Regular testing for mutations is important because changes called mutations can appear in the BCR-ABL1 protein during treatment with a TKI^[1]. Mutations may affect the condition and cause treatment to stop working, so it’s important for doctors to test regularly for mutations.

If a mutation develops while on a current TKI, doctors may recommend changing to a different TKI that may work better against the mutation^[1]. The T315I mutation is a type that can occur in Ph+ ALL and is one reason why treatment might stop working.

Outlook

The outlook for Philadelphia chromosome positive diseases has improved dramatically over recent decades. Prior to the introduction of tyrosine kinase inhibitors, the outcome was poor. Although complete remission could be achieved in the majority of patients (60%–90%), the duration of remission was considerably shorter than that seen in patients without the Philadelphia chromosome^[6].

With modern treatments, outcomes have significantly improved. Recent studies have indicated that more than half of adult patients newly diagnosed with Ph+ ALL can now achieve a cure^[13]. The combination of powerful TKIs and newer immunotherapy agents has led to remarkable advances in treating this condition.

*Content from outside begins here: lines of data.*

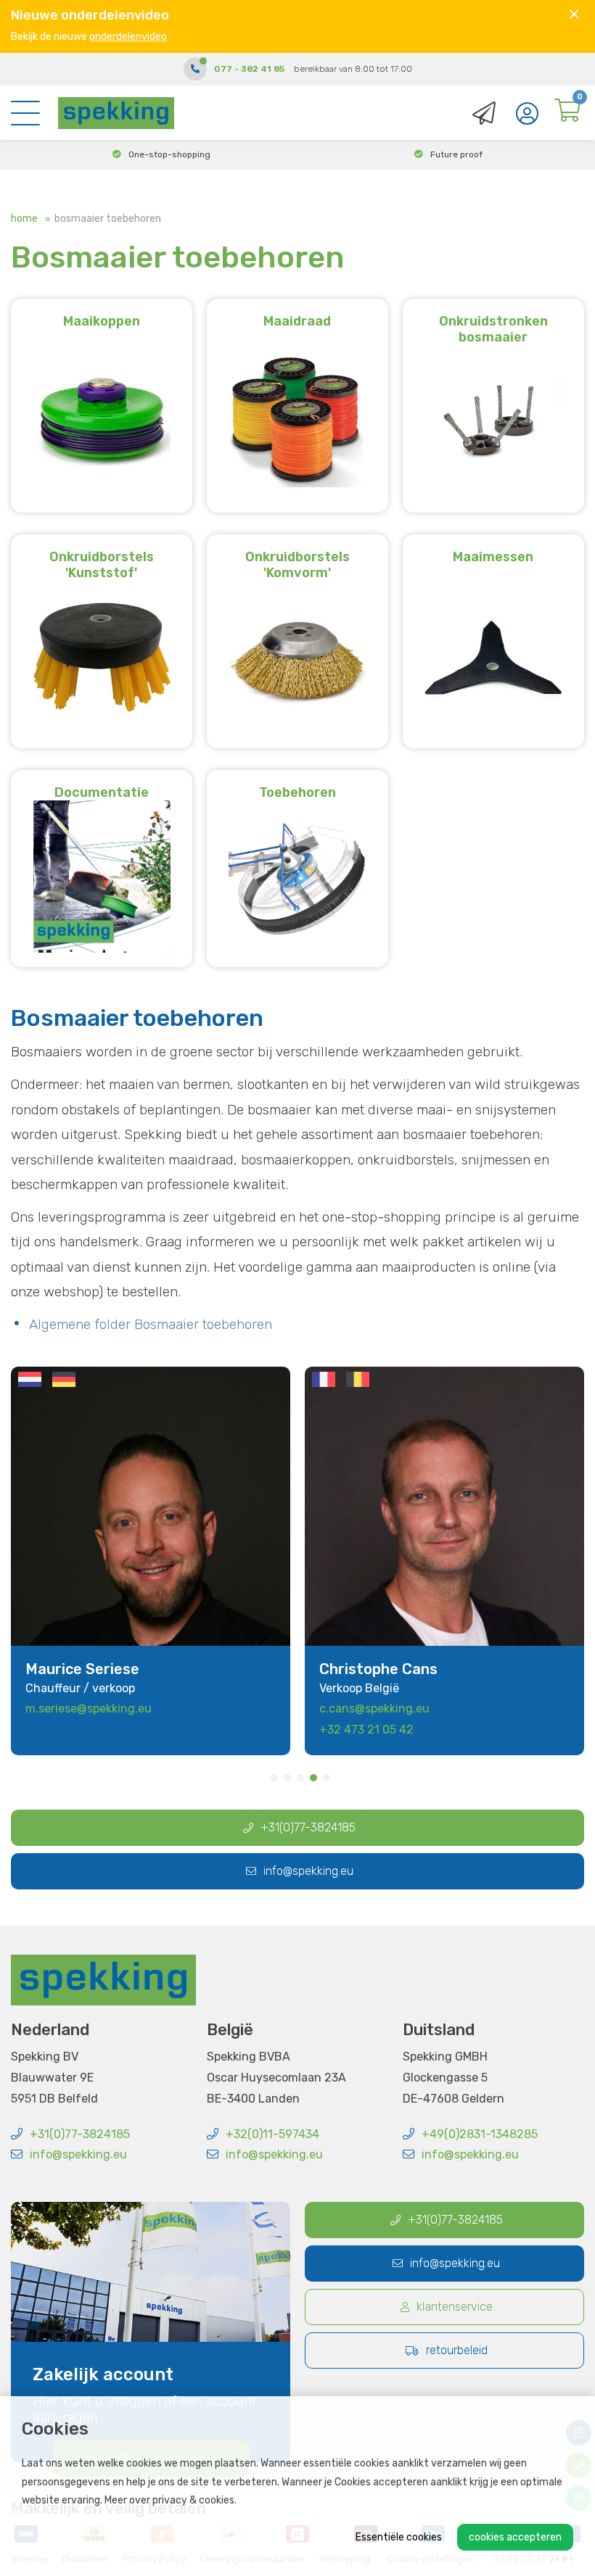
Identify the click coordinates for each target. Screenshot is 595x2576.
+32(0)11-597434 (272, 2134)
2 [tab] (287, 1777)
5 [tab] (326, 1777)
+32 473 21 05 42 (366, 1729)
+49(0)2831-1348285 (480, 2134)
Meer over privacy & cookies (169, 2500)
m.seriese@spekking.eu (88, 1708)
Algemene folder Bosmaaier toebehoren (150, 1324)
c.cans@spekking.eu (374, 1708)
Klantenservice (454, 2307)
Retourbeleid (457, 2350)
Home (24, 218)
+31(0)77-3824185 (308, 1827)
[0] (567, 114)
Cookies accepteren (515, 2537)
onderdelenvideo (128, 36)
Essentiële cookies (399, 2537)
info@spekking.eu (308, 1871)
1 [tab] (274, 1777)
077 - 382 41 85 (249, 69)
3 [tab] (300, 1777)
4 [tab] (313, 1777)
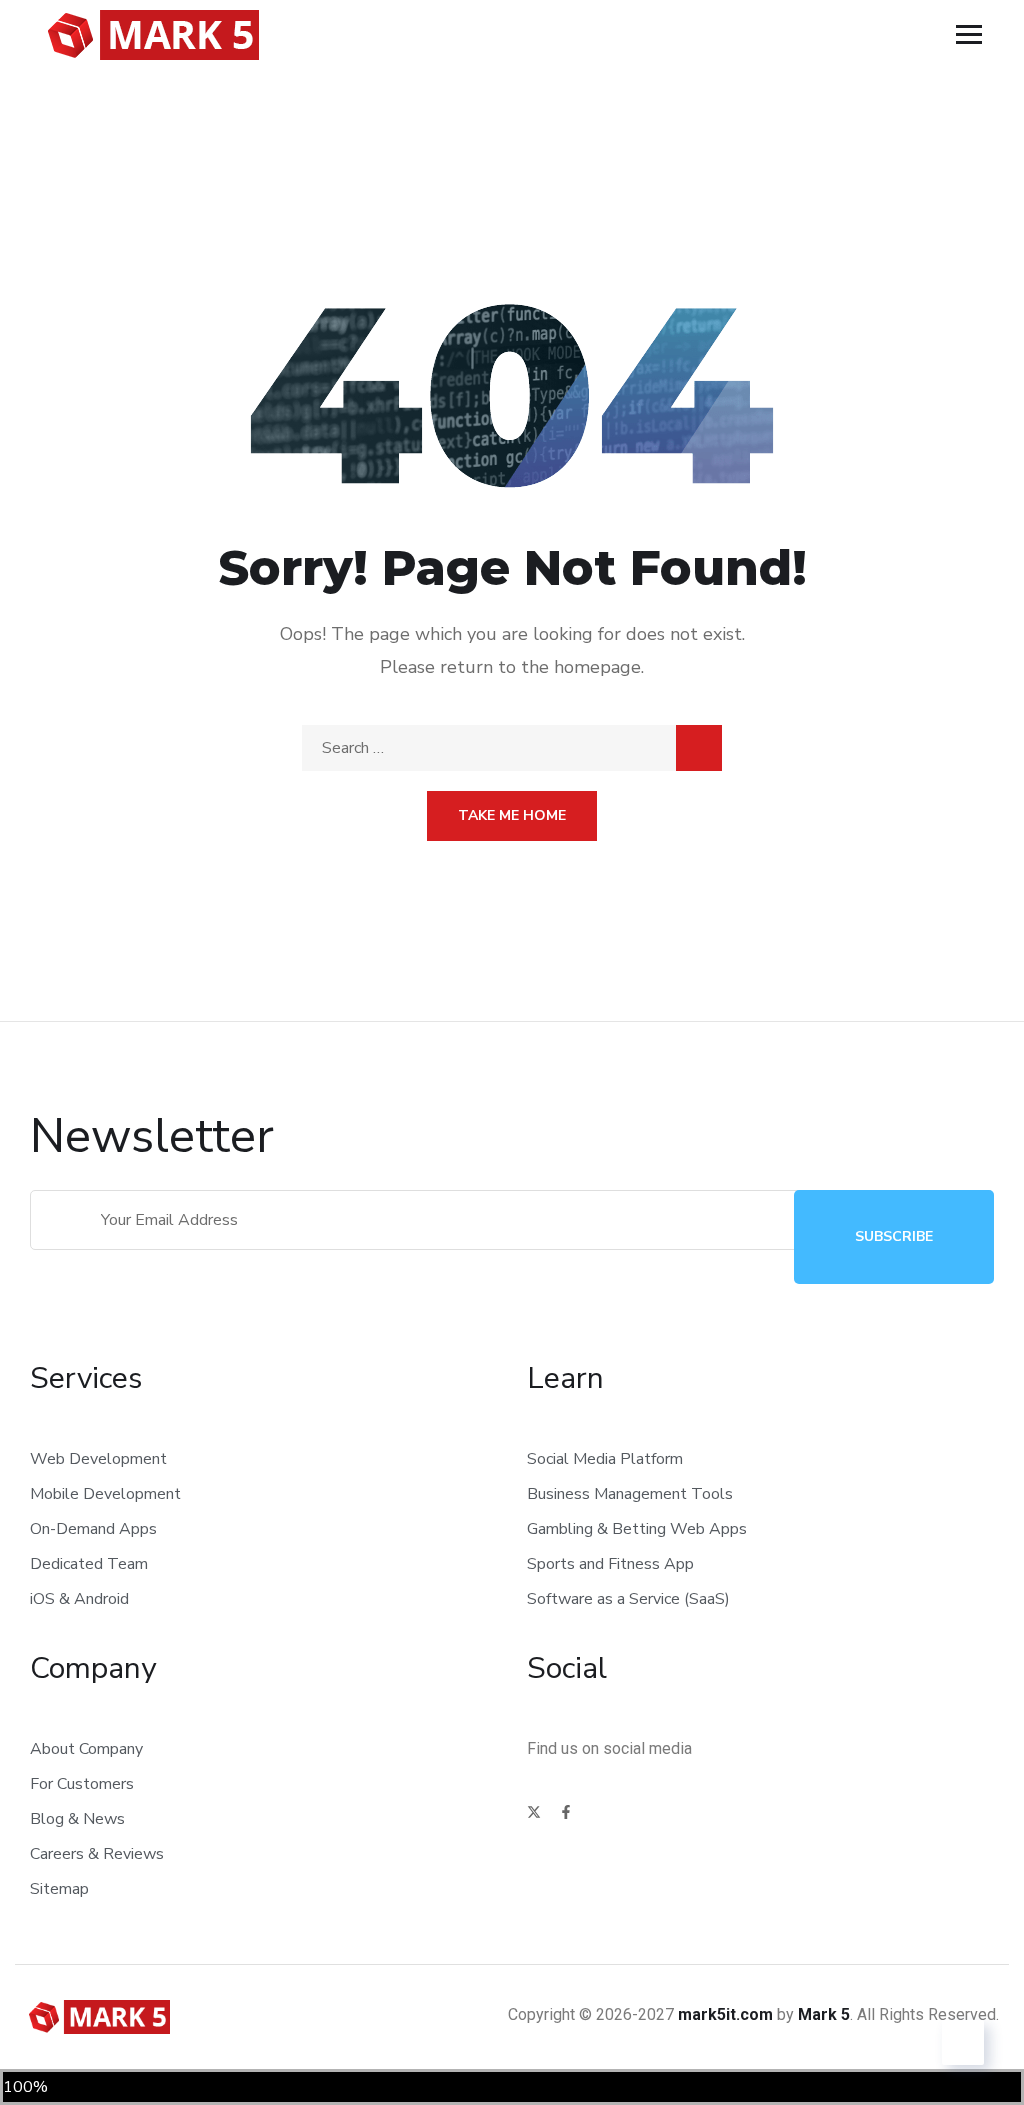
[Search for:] (512, 748)
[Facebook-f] (566, 1812)
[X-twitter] (534, 1812)
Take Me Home (512, 815)
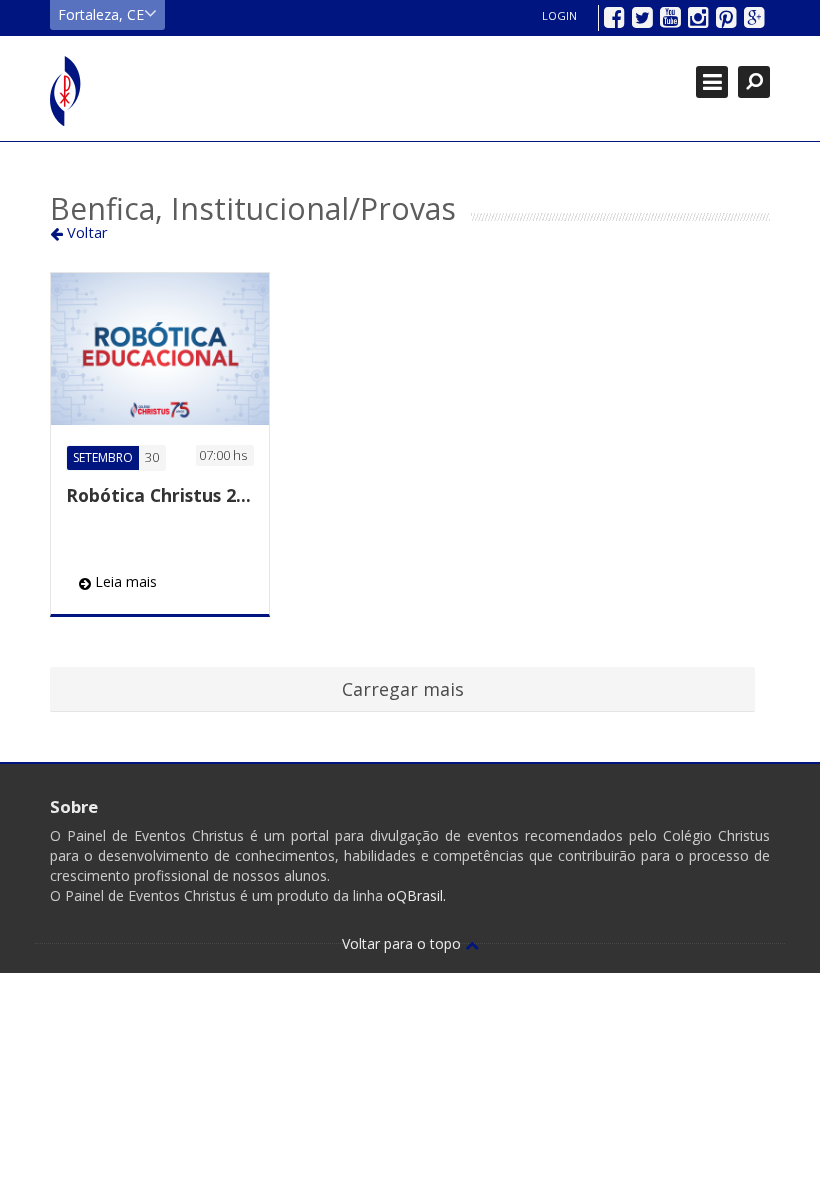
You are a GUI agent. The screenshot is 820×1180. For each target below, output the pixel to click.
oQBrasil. (414, 895)
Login (559, 15)
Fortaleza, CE (101, 14)
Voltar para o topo (403, 943)
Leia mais (124, 581)
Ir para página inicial (66, 91)
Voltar (85, 232)
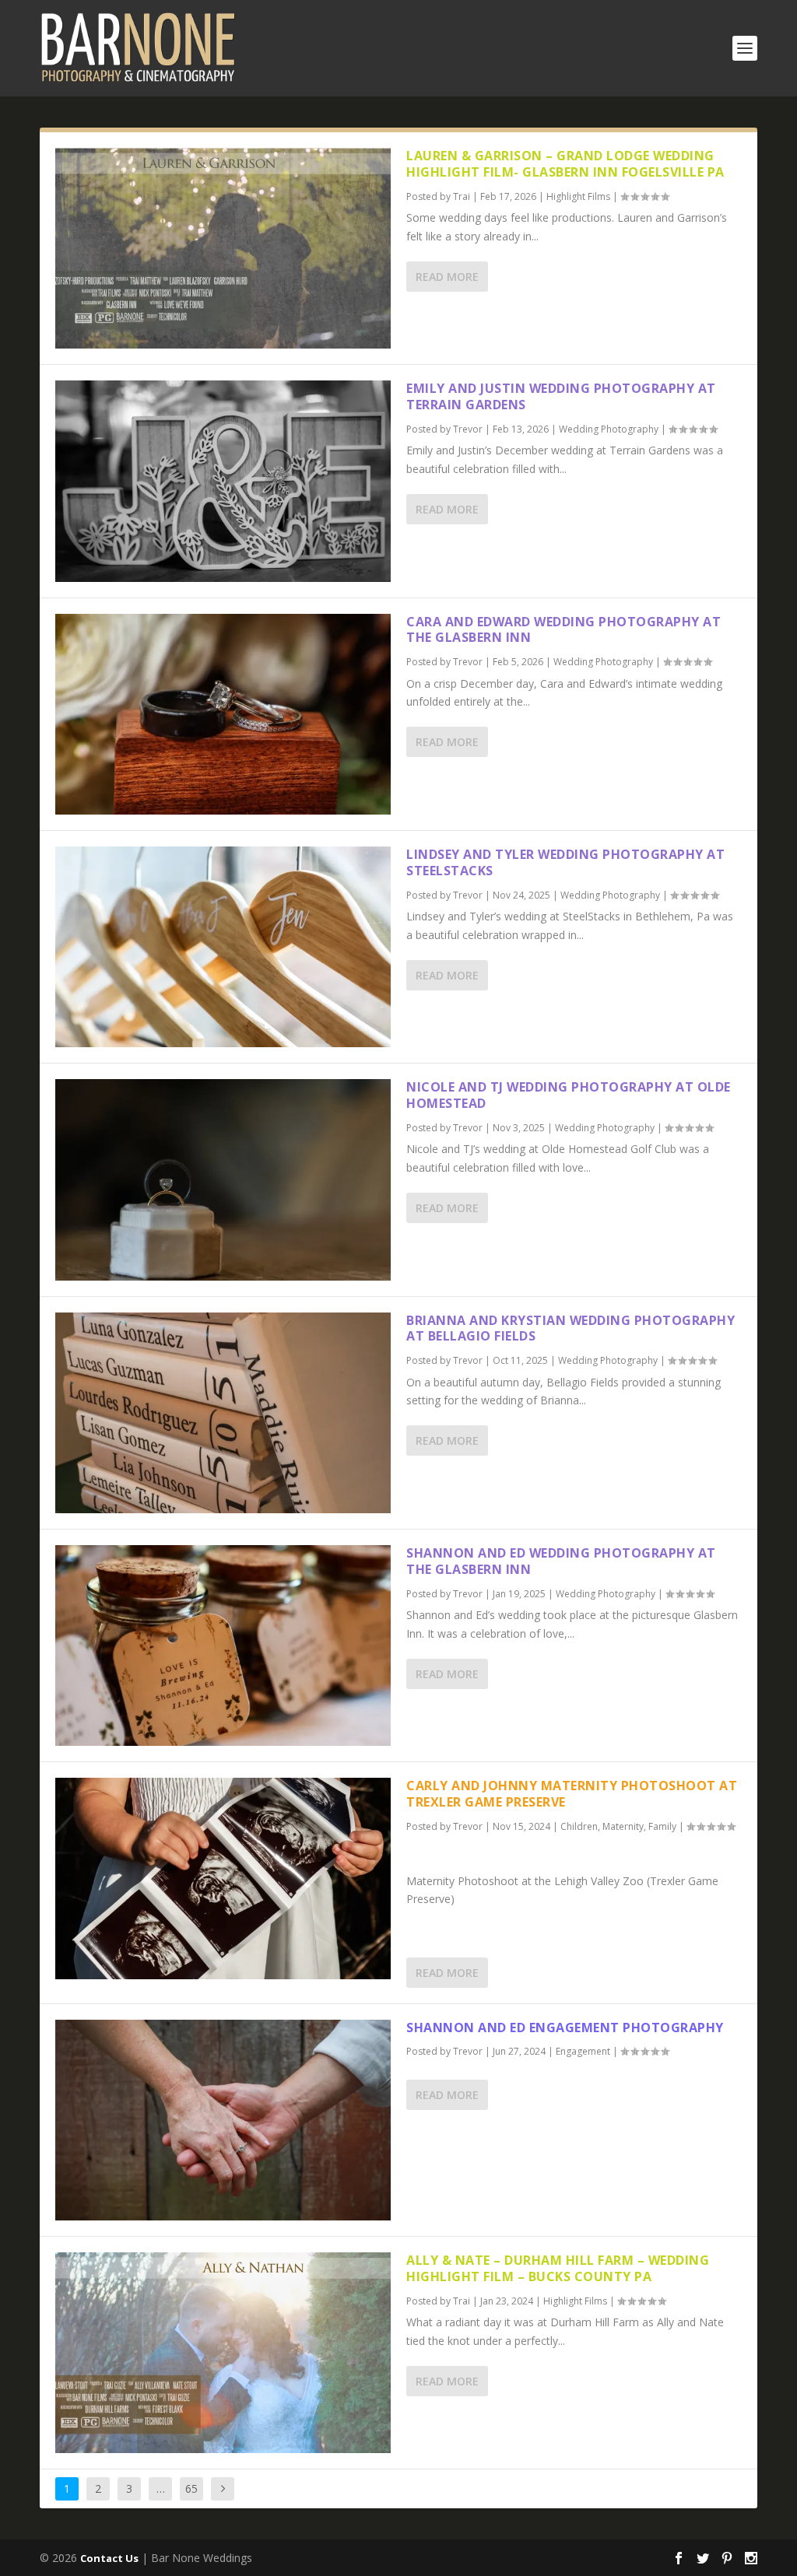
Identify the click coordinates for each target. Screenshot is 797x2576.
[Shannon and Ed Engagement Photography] (223, 2120)
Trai (461, 196)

Despite promising results, survival rates for Ph+ ALL still fall behind the 85%+ rates seen in most pediatric ALL cases^[15]. Researchers are focusing on developing new drugs that more effectively target the Philadelphia chromosome and creating alternative treatments for patients who don’t respond to current therapies or experience relapse.

Some people will need to change their TKI treatment over time. There are two main reasons why a person may need to change their treatment—resistance and intolerance^[1]. Resistance occurs when the disease no longer responds to a TKI treatment, which can happen if new mutations develop. Intolerance means side effects from the current TKI make it difficult or impossible to continue taking the treatment.